Tout se passe comme si nous étions bâtis sur un manque et que toute notre vie terrestre soit une recherche permanente de la complétude. Depuis que nous existons au sein de notre mère, nous avons besoin de nourriture pour grandir et parvenir à voir le jour. Notre parcours terrestre est marqué par un « appétit » de nourriture, de savoir, d’argent, de pouvoir, de compréhension, d’apprentissage, d’amour et de fécondité.

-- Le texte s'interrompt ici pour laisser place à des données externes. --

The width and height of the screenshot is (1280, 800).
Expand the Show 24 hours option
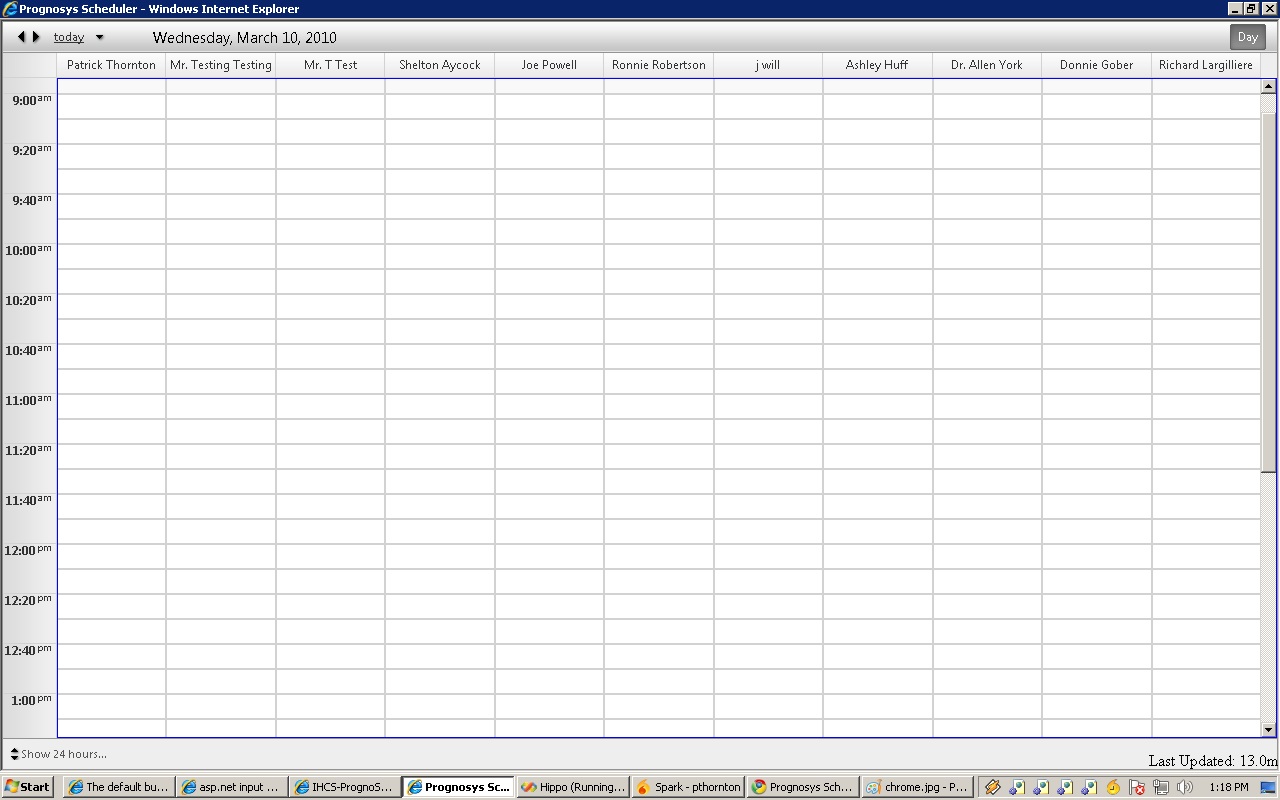[x=58, y=754]
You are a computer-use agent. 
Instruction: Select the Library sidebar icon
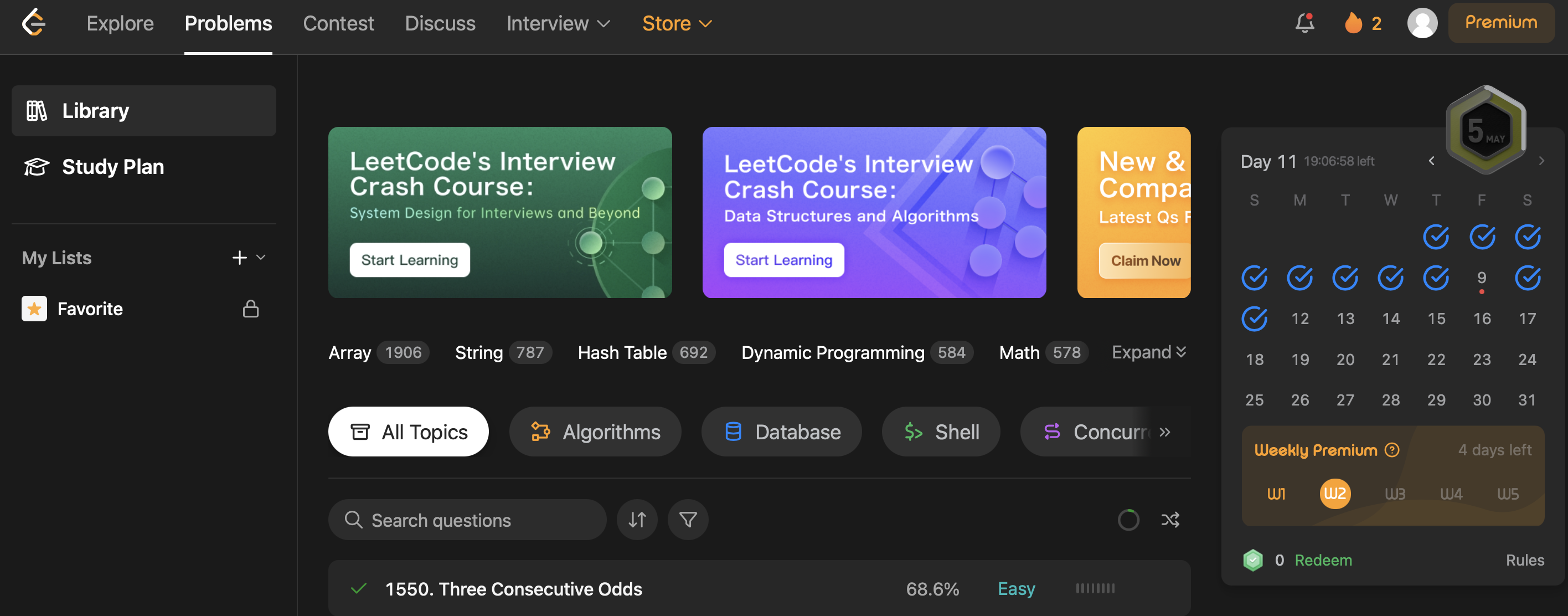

A des degrés différents selon notre âge et notre histoire sociale, nous cherchons à franchir des frontières internes et externes. Nous sommes construits pour un « sublime » jamais apaisé.

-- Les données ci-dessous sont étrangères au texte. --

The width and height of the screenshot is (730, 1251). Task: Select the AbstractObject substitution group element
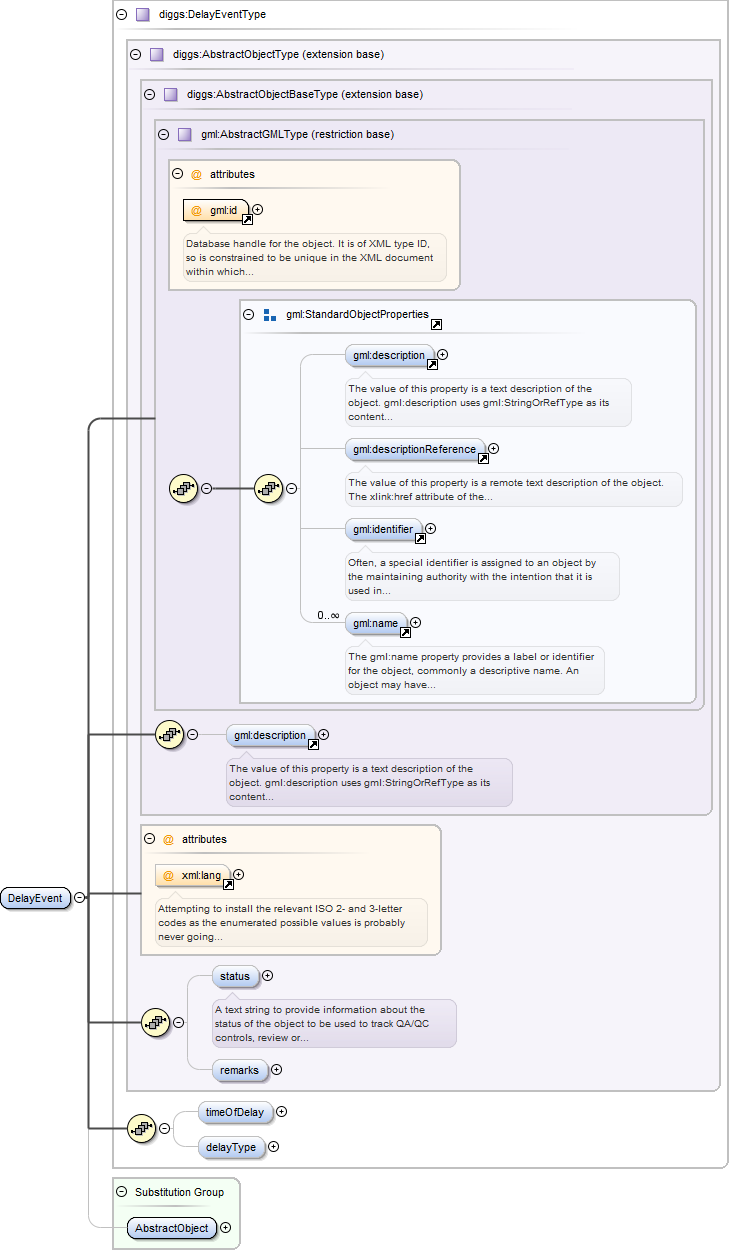[x=172, y=1228]
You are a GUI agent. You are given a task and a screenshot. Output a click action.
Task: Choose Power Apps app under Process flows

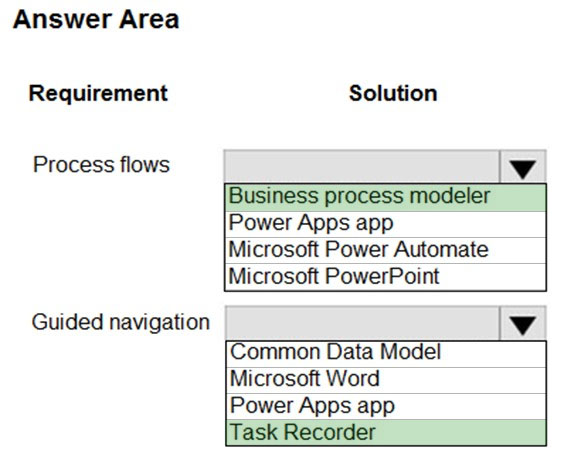(x=385, y=224)

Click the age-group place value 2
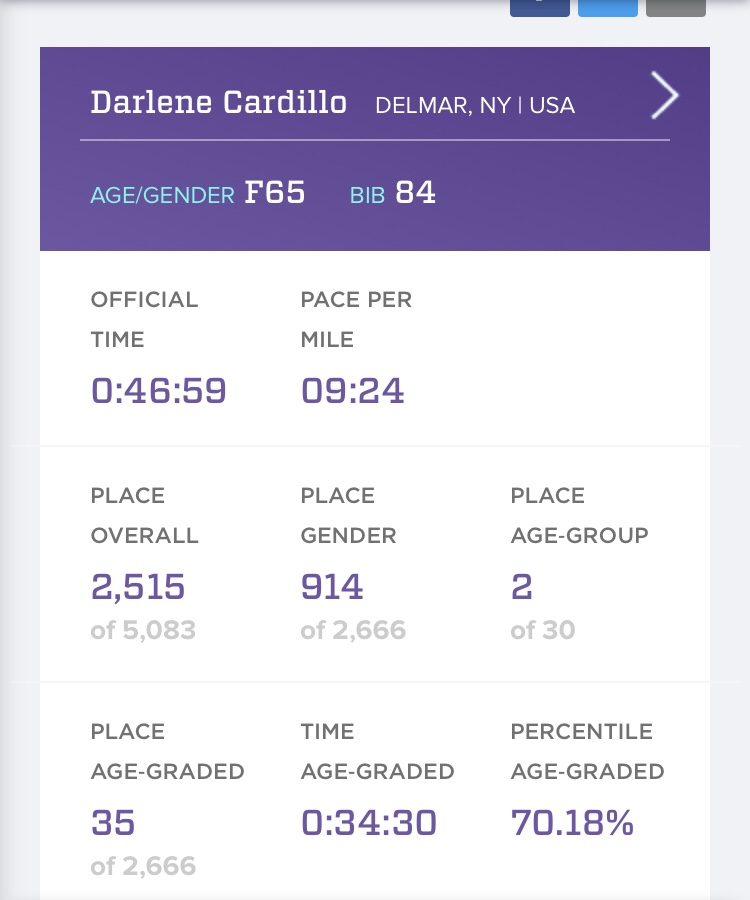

Et nous cherchons sans cesse à obtenir au-delà de ce que nous possédons déjà. Par nature, nous sommes des ‘insatisfaits’.
Cela tient sans doute à ce que nous ne sommes pas Dieu, mais appartenons à une « espèce » où le progrès est une nourriture et un bien provisoire que, sans cesse, nous cherchons à dépasser pour un autre provisoire que nous aimerons également dépasser ou du moins aménager. Bref, nous cherchons un ‘bonheur’ qui nous glisse des doigts et que, d’une manière ou d’une autre, nous désirons rattraper.
Nous visons haut et loin et chacun, homme ou femme, guette comment y parvenir. Parfois, rarement, nous faisons mouche. Plus souvent, nous ratons. Attention à ne pas rêver au-delà du réel et du possible !
Le plus souvent, nous adaptons l’objectif à notre taille ; il suffit de persévérer dans notre recherche pour l’atteindre. Chercher nous invite à un labeur quotidien, à un courage sans défaillance, à la recherche d’une aide, afin de parvenir à une ‘ouverture’, à plus large et à plus à l’aise. Les chemins de liberté sont parfois étroits et accidentés. Chaque chercheur en a fait l’expérience !
Tandis que j’écrivais ce petit texte, une phrase des Confessions de Saint Augustin me revenait avec insistance à la mémoire et que je cite de mémoire :
Irrequietum cor nostrum donec requiescat in te Deum.